As students at selective universities, we acknowledge the many ways in which we have personally benefited from this system of privilege. Many of us come from well-resourced parts of the country and were surrounded by people familiar with the college admissions process. As students at selective universities, we acknowledge the many ways in which we have personally benefited from this system of privilege. Many of us come from well-resourced parts of the country and were surrounded by people familiar with the college admissions process. We would not be where we are today without certain opportunities provided to us that other students could not afford, and we want to make sure that this significant injustice is not lost in the sensational headlines about Operation Varsity Blues.
The real scandal is about the millions of kids who will never have an equitable chance in an extremely complex, competitive and costly process.
The college admissions scandal is not confined to a handful of privileged families and institutions. It is embedded in the fabric of the U.S. education system. In a 2017 article for Stanford Politics, “The Aristocracy That Let Me In,” Andrew Granato, a Stanford student, reflected on the ways in which the U.S. has developed a modern-day aristocracy based on the myth of a meritocratic education system. Instead of passing down social status through inherited titles or land holdings, today’s elites are able to provide their children with special resources to prepare them for admission into selective universities, thereby ensuring that they too will enter into America’s top economic tier.
This “secret” is now out in the open thanks to a group of egregiously greedy and manipulative parents who went so far as to photoshop their children’s faces onto pictures of rowers to “prove” they were participants in crew at their high school. Those parents showed the public that the admissions system could be gamed if someone had enough money and, in so doing, enabled writers like the four student body presidents to dig just a little bit deeper, find that they “would not be where we are today without certain opportunities provided to us that other students could not afford“, and bring that core injustice to the attention of as many people as possible.
Their op ed commentary offers several solutions for college admissions offices, solutions that would encourage elite colleges to identify students who are likely to succeed in their programs despite the disadvantages they faced in their high school. And they offer one paragraph on what I have long believed is the primary problem facing public education:
Making our education system a true meritocracy will also require fundamental political and cultural changes outside of individual universities. The way we finance public school districts has to change — using property taxes only serves to reinforce geographic, racial and socioeconomic disparities in education quality. These disparities affect students’ chances of success before they reach middleschool, much less college.
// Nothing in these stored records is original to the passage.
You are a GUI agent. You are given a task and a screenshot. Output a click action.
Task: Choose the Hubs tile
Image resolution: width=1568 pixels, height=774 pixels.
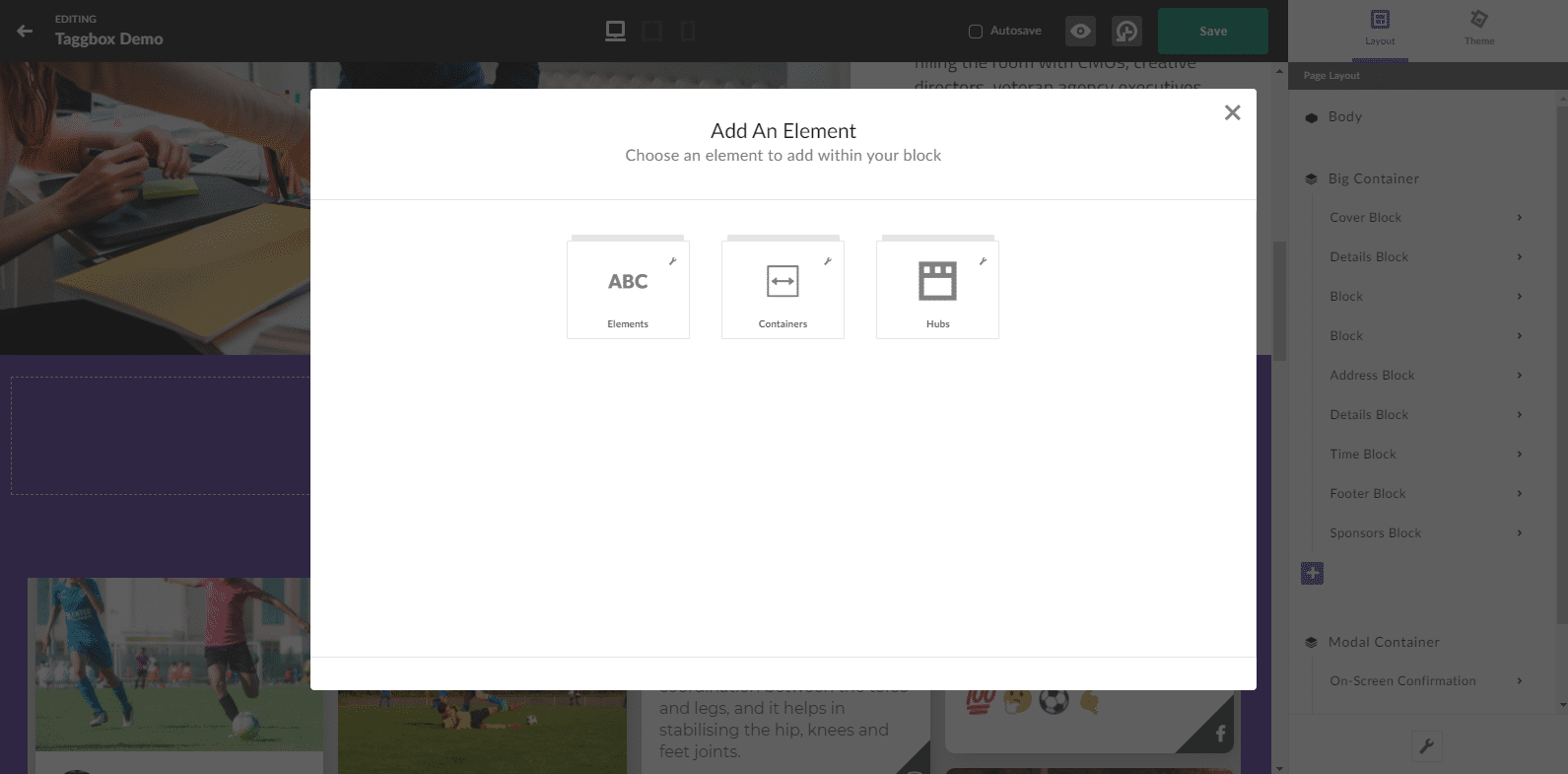[x=937, y=290]
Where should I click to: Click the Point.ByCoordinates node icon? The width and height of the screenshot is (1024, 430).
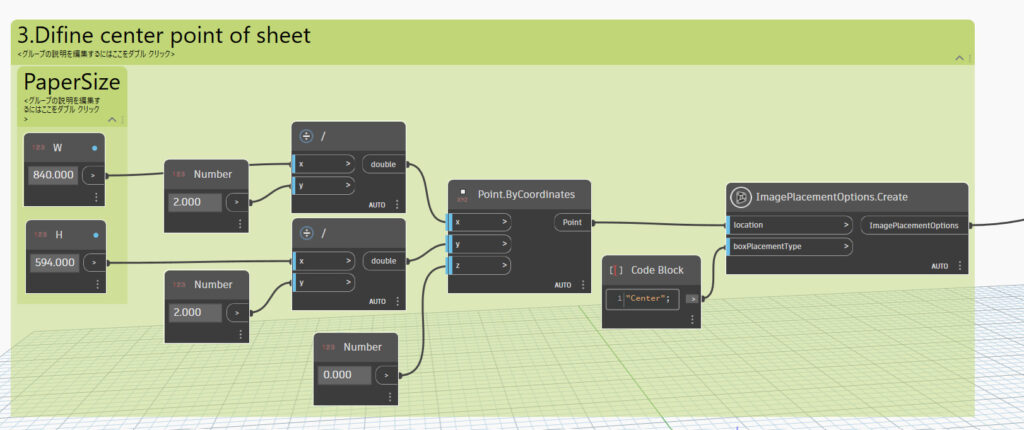coord(462,194)
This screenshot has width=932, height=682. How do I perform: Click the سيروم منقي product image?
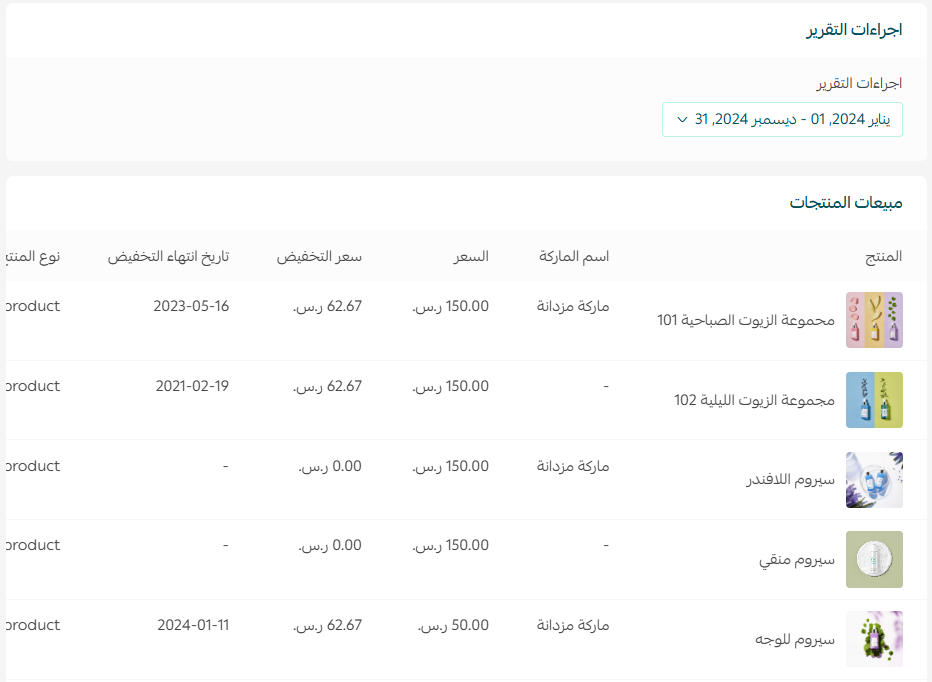click(x=874, y=559)
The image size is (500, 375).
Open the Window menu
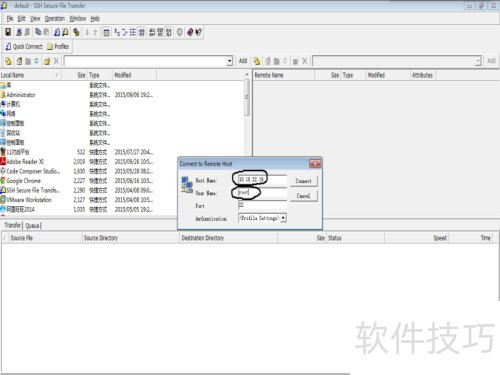pos(78,18)

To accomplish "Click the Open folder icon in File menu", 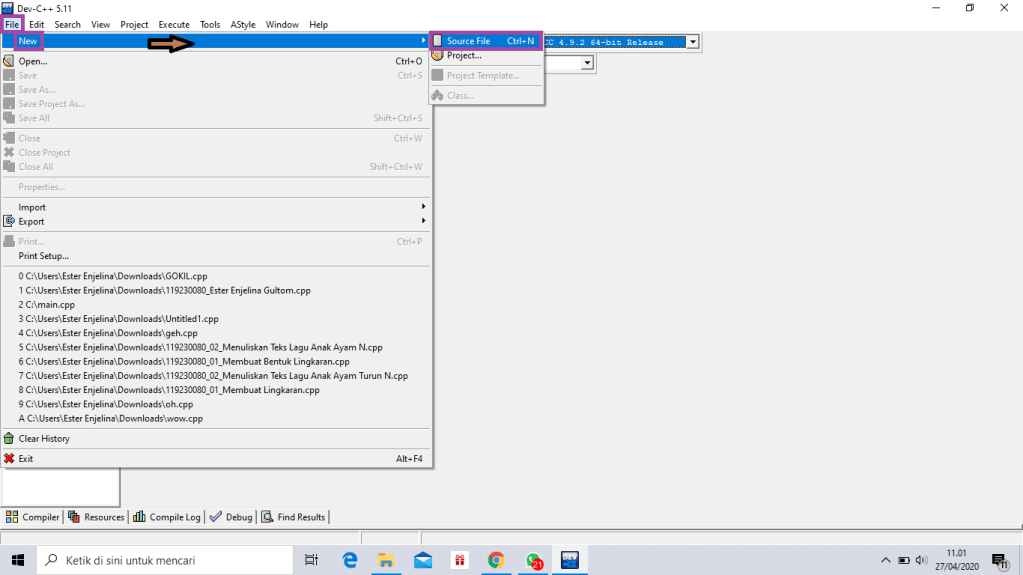I will 9,61.
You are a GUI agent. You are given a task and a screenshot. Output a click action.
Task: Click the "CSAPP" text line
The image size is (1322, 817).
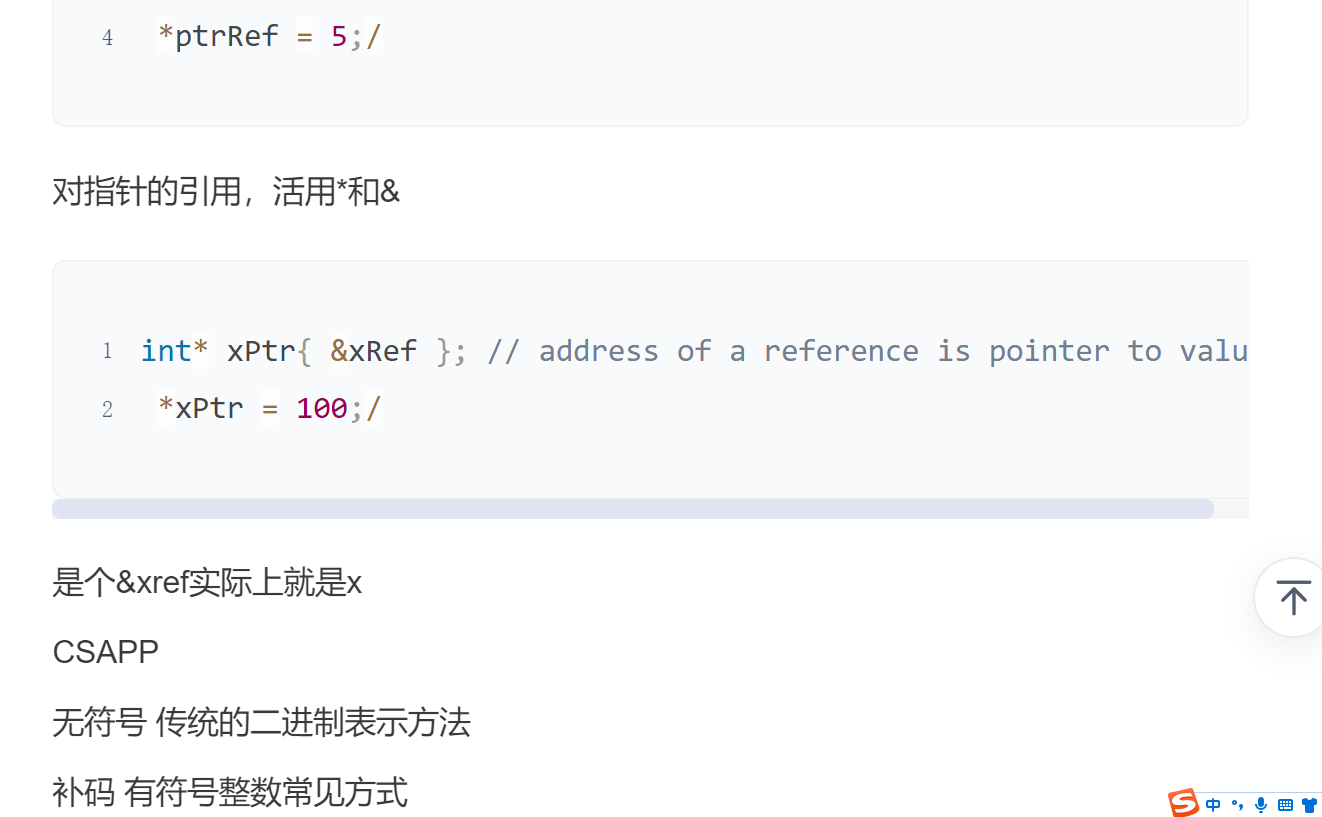tap(105, 652)
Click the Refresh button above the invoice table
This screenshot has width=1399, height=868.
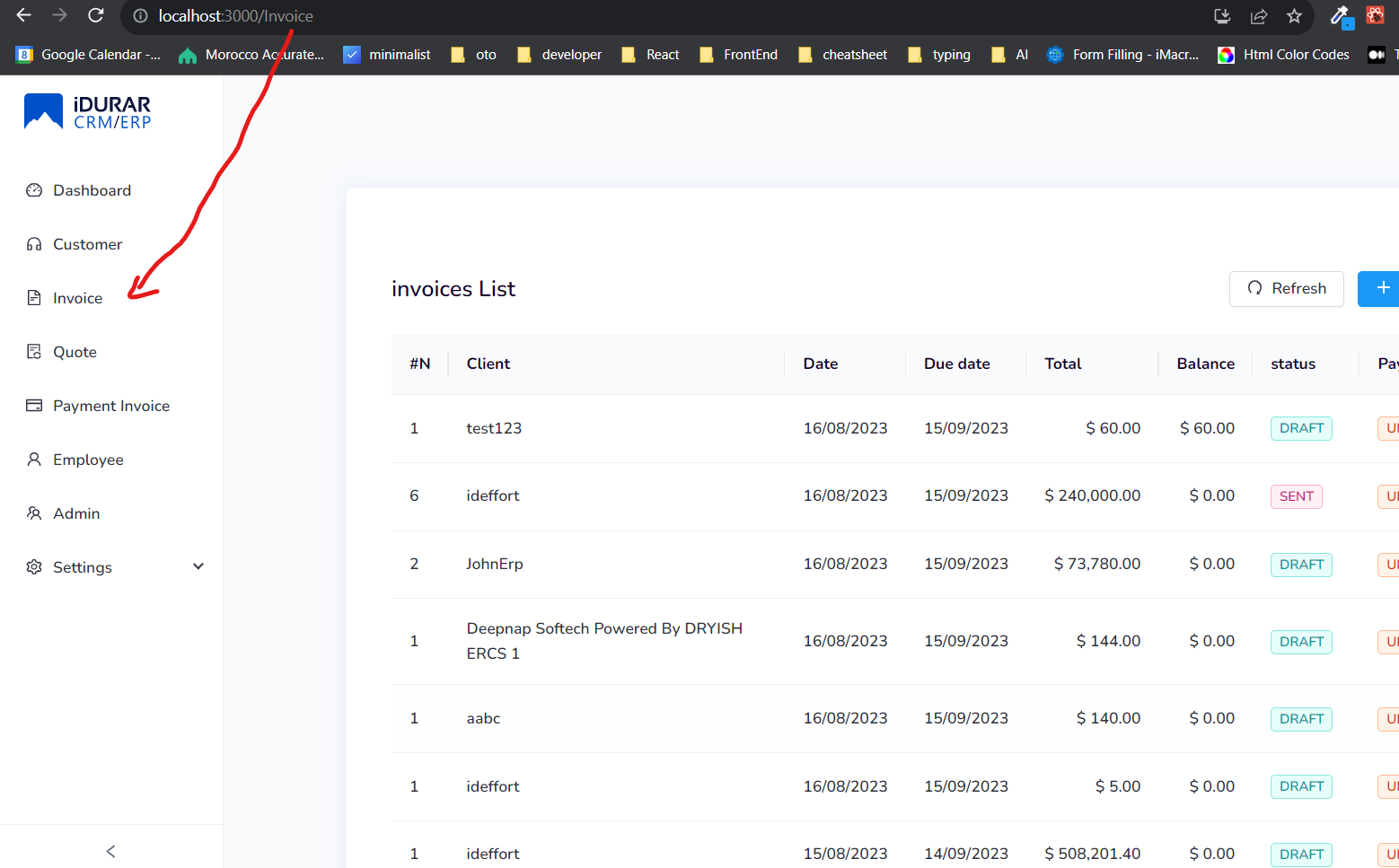pyautogui.click(x=1286, y=288)
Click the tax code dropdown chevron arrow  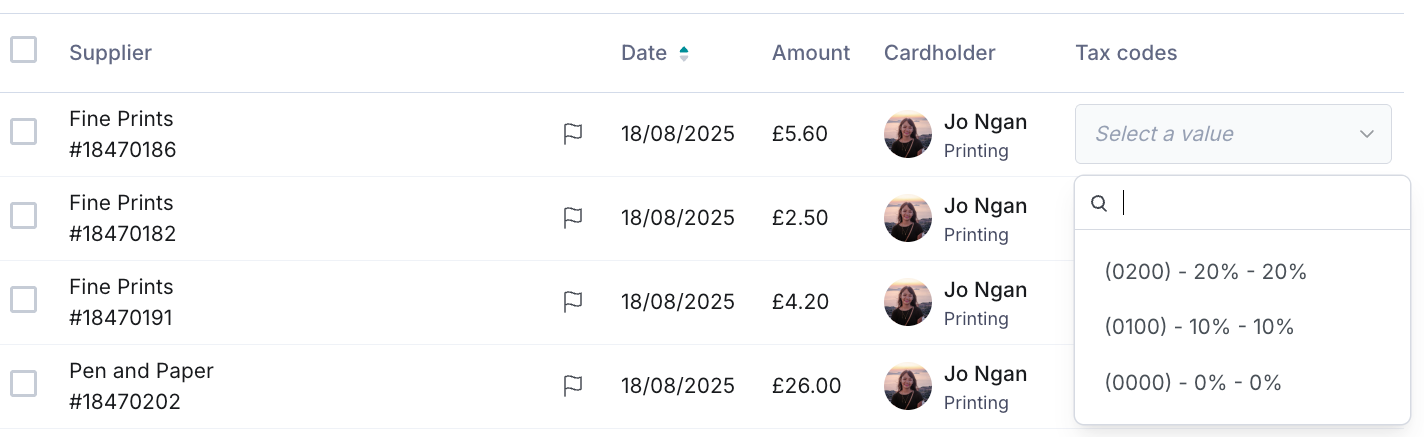click(1366, 134)
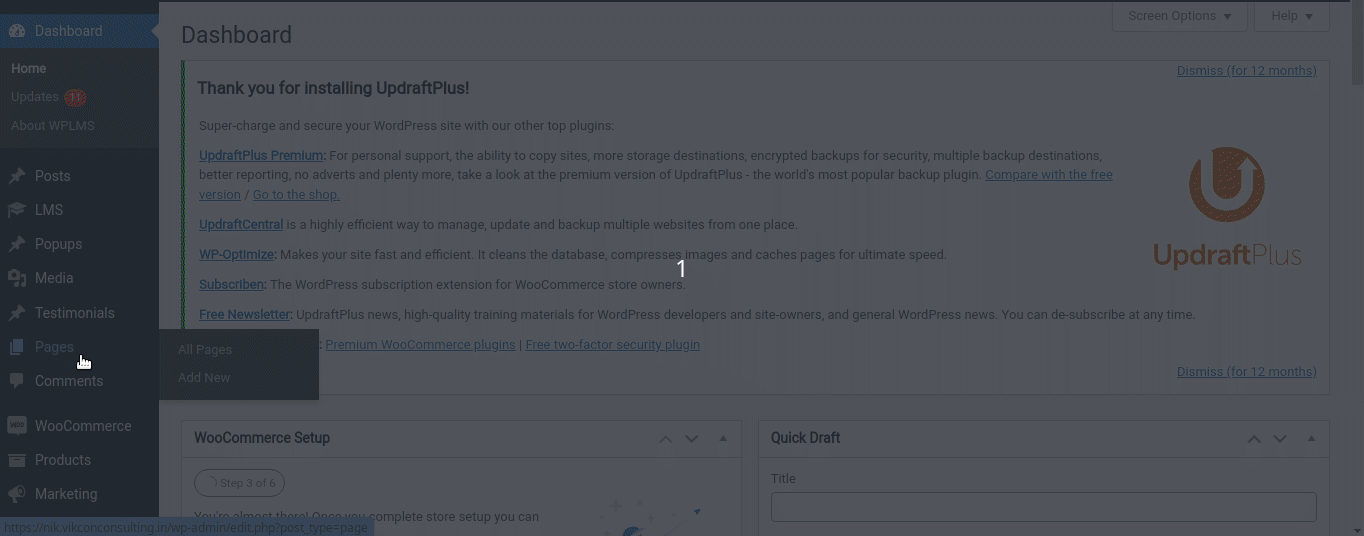Select All Pages from the flyout submenu

pyautogui.click(x=205, y=349)
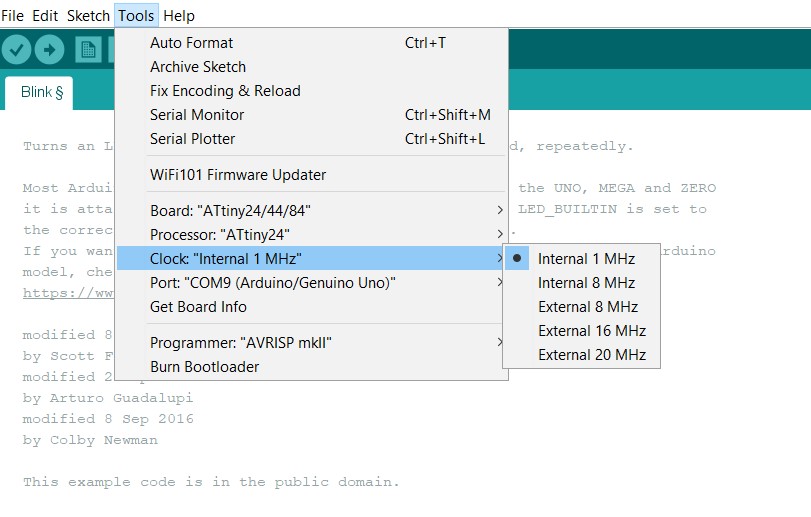Open Serial Monitor from the menu
The width and height of the screenshot is (811, 517).
point(197,115)
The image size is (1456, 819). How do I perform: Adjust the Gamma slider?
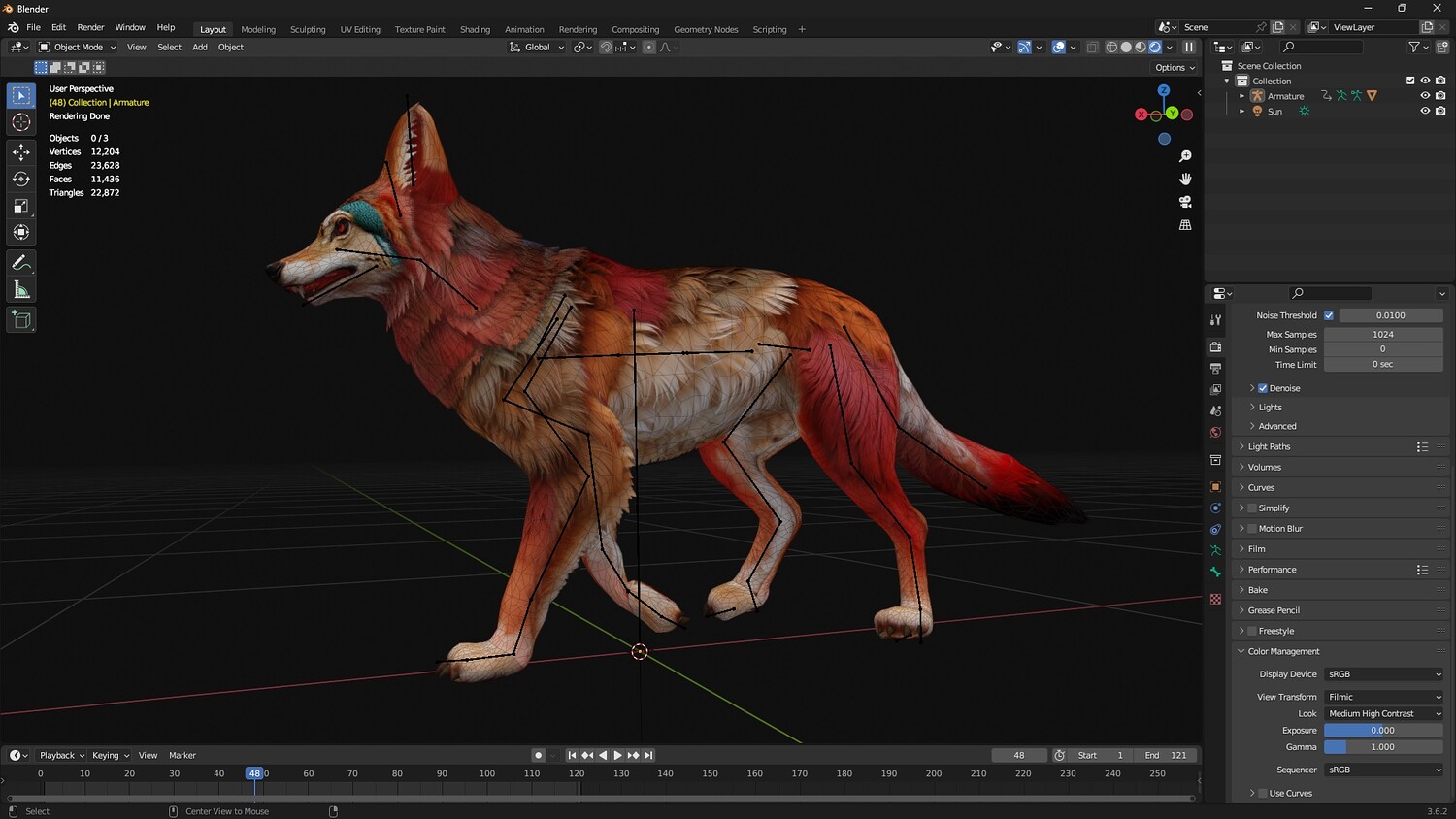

Will anyone listen to four accomplished college students? My answer: they MIGHT if someone running for President echoed this message and amplified it in the months ahead; they MIGHT if anyone running for Governor in a state with inequitable funding (i.e. virtually all the states in the nation) echoed this message and amplified it in the months ahead; they MIGHT if parents and voters in those towns suffering “…geographic, racial and socioeconomic disparities in education quality” echoed this message and amplified it in the months ahead. Absent a groundswell, however, the truth of this article will be forgotten and the myth of the meritocracy will persist.